▶ Exercise goal: One part of the entries below is wanted: the lines from the one containing "Open the shopping bag cart icon" through the one containing "Given: Click the words". Write those out exactly and nothing else.

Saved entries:
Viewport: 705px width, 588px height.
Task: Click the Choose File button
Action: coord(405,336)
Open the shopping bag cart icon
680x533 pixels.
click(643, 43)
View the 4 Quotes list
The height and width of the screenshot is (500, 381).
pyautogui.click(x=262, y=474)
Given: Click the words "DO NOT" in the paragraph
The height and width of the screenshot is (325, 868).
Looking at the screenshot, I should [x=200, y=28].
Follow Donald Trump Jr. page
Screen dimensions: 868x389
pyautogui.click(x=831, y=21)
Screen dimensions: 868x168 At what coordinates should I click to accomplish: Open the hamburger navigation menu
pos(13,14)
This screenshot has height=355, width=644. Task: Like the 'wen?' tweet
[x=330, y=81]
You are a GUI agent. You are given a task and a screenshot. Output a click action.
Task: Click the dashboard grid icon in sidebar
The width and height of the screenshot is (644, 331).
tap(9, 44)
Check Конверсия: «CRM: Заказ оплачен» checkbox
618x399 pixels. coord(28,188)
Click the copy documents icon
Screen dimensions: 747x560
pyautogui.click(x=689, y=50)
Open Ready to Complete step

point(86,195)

* * *

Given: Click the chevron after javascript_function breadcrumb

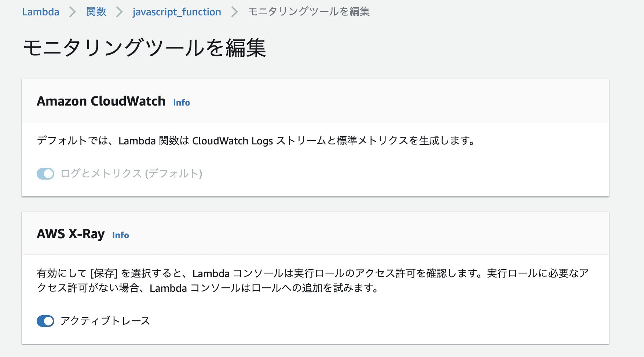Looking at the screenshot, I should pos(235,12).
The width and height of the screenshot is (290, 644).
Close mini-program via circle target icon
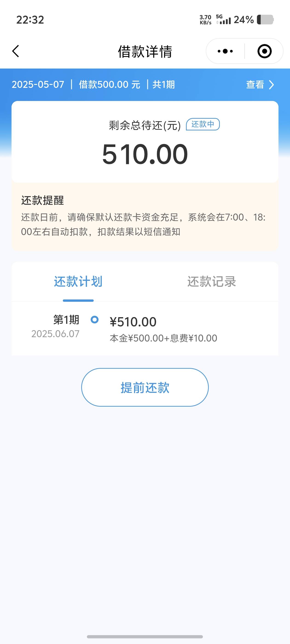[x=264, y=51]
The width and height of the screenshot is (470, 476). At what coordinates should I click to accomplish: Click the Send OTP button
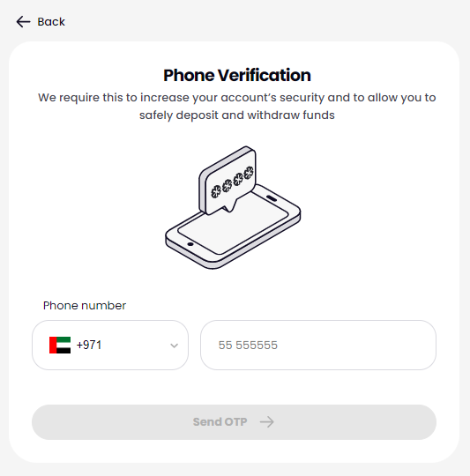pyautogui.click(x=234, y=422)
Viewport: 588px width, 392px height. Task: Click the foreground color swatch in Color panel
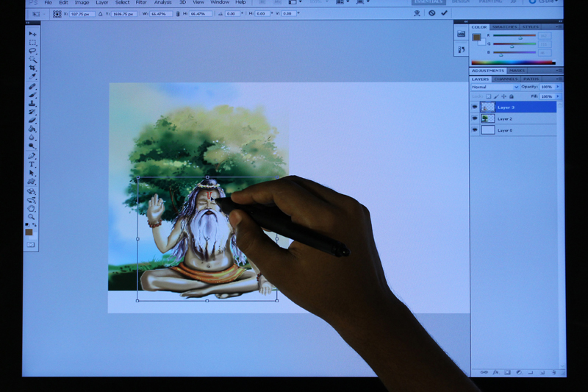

▶ Answer for the task:
Open the shopping bag cart icon
680x533 pixels.
click(643, 43)
View the 4 Quotes list
The height and width of the screenshot is (500, 381).
pyautogui.click(x=262, y=474)
Given: Click the words "DO NOT" in the paragraph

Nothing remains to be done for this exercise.